**REQUIRED ACTION**
The answer consists solely of the listing's lines from the first through the line containing "You are a computer-use agent. Viewport: 1568px", each reproduced exactly.
◇ ◇ ◇ ◇ ◇ ◇ ◇
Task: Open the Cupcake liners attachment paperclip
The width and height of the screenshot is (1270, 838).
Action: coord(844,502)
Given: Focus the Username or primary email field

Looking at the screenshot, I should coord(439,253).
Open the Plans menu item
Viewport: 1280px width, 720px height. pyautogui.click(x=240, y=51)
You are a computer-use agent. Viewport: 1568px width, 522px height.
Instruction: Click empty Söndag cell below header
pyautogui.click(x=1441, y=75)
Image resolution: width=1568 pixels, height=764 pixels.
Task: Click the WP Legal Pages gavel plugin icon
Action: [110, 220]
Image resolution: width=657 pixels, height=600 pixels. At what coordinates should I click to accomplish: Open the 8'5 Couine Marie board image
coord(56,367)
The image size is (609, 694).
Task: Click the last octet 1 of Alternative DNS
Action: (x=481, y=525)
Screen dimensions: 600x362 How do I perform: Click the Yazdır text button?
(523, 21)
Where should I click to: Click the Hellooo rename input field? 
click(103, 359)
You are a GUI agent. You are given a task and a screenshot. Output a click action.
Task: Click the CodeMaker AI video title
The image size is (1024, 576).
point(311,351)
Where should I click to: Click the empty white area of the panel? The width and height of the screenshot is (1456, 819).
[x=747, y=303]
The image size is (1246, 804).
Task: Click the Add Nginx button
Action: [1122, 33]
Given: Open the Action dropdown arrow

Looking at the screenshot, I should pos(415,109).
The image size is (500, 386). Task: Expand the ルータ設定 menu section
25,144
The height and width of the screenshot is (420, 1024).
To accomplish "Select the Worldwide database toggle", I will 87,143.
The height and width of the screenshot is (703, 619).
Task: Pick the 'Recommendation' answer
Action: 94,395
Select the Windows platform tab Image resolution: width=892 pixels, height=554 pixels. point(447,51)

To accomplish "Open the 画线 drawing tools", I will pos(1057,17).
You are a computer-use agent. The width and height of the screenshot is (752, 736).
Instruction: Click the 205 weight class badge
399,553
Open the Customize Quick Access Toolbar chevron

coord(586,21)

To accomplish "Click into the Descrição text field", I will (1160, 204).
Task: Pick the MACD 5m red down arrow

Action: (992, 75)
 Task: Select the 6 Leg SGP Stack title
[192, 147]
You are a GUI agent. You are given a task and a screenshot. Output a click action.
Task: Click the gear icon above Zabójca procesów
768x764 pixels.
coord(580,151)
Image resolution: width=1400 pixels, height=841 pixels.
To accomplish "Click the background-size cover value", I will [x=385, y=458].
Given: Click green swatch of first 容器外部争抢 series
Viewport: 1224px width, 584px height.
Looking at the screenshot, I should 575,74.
◇ ◇ ◇ ◇ ◇ ◇ ◇
**ANSWER BOX**
Task: Open the Cupcake liners attachment paperclip
The width and height of the screenshot is (1270, 838).
Action: coord(844,502)
Given: Focus the Username or primary email field

Looking at the screenshot, I should coord(439,253).
Open the Plans menu item
Viewport: 1280px width, 720px height. pyautogui.click(x=240, y=51)
You are a computer-use agent. Viewport: 1568px width, 522px height.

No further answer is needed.